やや平板な調子なのは、本人も言うほど真面目に選んでいない自覚があるのだろう。
しかしタシュは幸せそうなのでよしとする。
「あ、そうだジャンヌ。君にお手紙が来てるよ」
「私にですか。事務所ではなく」
「そう。君宛て」
するとジャンヌはアーサーと目を合わせ、それから首を左右へ振った。
「やれやれ。ついに事務所ではなく私個人の活躍として世間に広まりましたか」
「これで中間マージンを啜る寄生虫も不要になったな。メッセンジャーくん、独立開業したまえ。私がパトロンになろう」
「そんなことさせないぞ! 金に目が眩んで僕の愛を失ってみろ! 絶対後悔するぞ! 具体的には思いつかないけど!」
ひとしきり騒いだところで、タシュは咳払い一つ。
「ほら、中を確認しなよ」
ジャンヌへ封筒を渡す。
彼女は蝋止めされたそれをナイフで開くより先に、差出人の名前を確認する。
するとそこには、
「おや、“ロブ・スティーブ”」
「ていうと、アレかい?」
「えぇ。先日の依頼でお会いした、元マルクス家家令のロバート・ステファン氏ですね」
「上下とも愛称になると、もはや別人だな」
「わざわざ手紙を寄越してくださるとは」
ジャンヌは引き出しから小さいナイフを取り出し、鼻歌混じりに開封へ移る。
その一方で男たちは、
「あの案件かぁ。ジャンヌの判断にケチ付けるわけじゃないけどさ。まぁ人情としては、タータちゃんに相続させてやってほしかったよね」
「ステファン氏のポジショントークはあるだろうが、又聞きしている私でもそう思う。
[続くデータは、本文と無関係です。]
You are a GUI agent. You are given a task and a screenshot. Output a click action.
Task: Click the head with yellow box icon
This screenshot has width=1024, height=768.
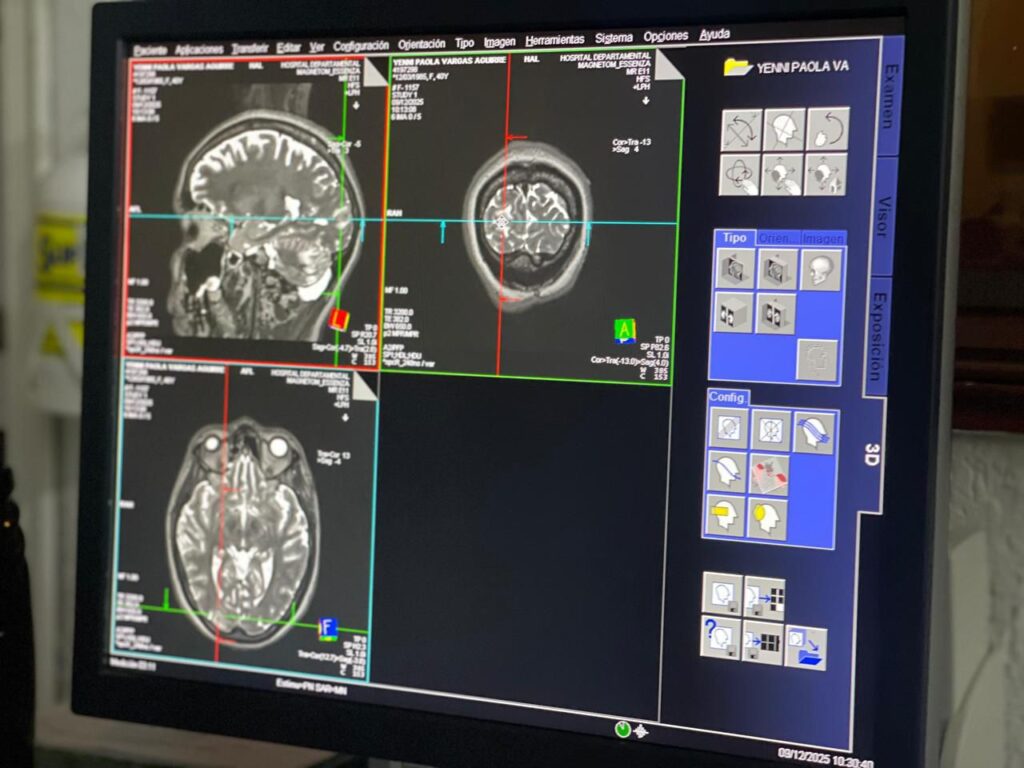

彼にはよっぽど無念なことだったろう」
「あれ? てことは、結構ジャンヌのこと恨んでるんじゃないのか?」
「少なくとも、親しく手紙を送り付けてくるような関係にはなるまい」
「もしかして恨み言とか呪いの言葉とか書いてあったり?」
「カミソリが入っていたり?」
「「ひえ〜っ!」」
「アンタら仲いいね」
修学旅行の夜みたいなテンションで盛り上がる二人を、ジャンヌは無感情に評する。
するとアーサーは真面目な顔になって彼女の方へ体を傾ける。
「そういえばな、メッセンジャーくん。私はあの案件について、いまだに一つ分からないことがあるんだ」
「私がなぜタータさんに相続させなかったか、ですか?」
「いや、そういう『価値観の理解に苦しむ』という意味じゃない」
「ではどういう」
ジャンヌは淡々と封筒の中身を抜き出す。
タシュが覗こうとデスクから動くなか、アーサーは話を続ける。
「君が依頼の最後の方でやった、『遺産の在処が分かったので回収に向かう』というヤツだ」
「それが何か」
「うわっ、危なっ」
彼女は寄ってきたタシュを鹿人間の木像の角で迎撃している。